Sächsischer Ministerpräsident Stanislaw Tillich zu Gast am Berzdorfer See - Hochwasser-Pressereise 2011

Senftenberg/Görlitz. Am 11. August 2011 unternahm der sächsische Ministerpräsident Stanislaw Tillich eine Pressereise zum Thema Hochwasser. Er informierte sich unter anderem in Dresden, Bautzen und Görlitz über die Folgen der Flutkatastrophe 2002, des Sommerhochwassers 2010 und die unterschiedlichen Flutschutzmaßnahmen. Am Nachmittag war er auch in Görlitz-Weinhübel am Berzdorfer See, um sich von der DB über die Wiederinbetriebnahme der Neißetalbahn sowie von der LMBV über Schadensbeseitigung am Berzdorfer See nach den Hochwasserschäden 2010 zu informieren.
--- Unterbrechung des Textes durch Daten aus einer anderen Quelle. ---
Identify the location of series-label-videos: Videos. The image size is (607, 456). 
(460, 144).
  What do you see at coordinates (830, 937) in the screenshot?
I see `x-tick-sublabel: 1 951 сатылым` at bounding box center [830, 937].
Der Ministerpräsident sprach dazu mit Manfred Kolba, Prokurist und zuständige Bereichsleiter Sanierungsbereich Lausitz und mit Benedikt Rothe, DB Netz AG, Leiter der Regionalnetze Mittel- und Ostsachsen. Am 7. August 2010 war es auch im LMBV-Tagebaurestgewässer Berzdorf infolge von Hochwasser und Wassereinbrüchen zu Beschädigungen an Böschungen und Anlagen gekommen. Bedingt durch Starkniederschläge kam es unter anderem zu einem Dammbruch am polnischen Staubecken der Witka nahe der Ortschaft Radomierce. Dadurch wurde die außergewöhnliche  Hochwassersituation in der Lausitzer Neiße noch verschärft. Diese Extremsituation führte dazu, dass die Neiße unkontrolliert über die Ufer am Berzdorfer See trat und an mehreren Stellen - auf einer Gesamtlänge von ca. 500 m - nach dem Bruch des Bahndammes an der Nordostböschung eingedrungen ist. Die nordöstlichen Böschungssysteme und kleineren Uferabschnitte wurden im I. Halbjahr 2011 neu hergestellt sowie die Zufahrtsstraße nach Deutsch-Ossig gesichert. Das bestehende Auslaufbauwerk muss nun neu geplant und errichtet werden.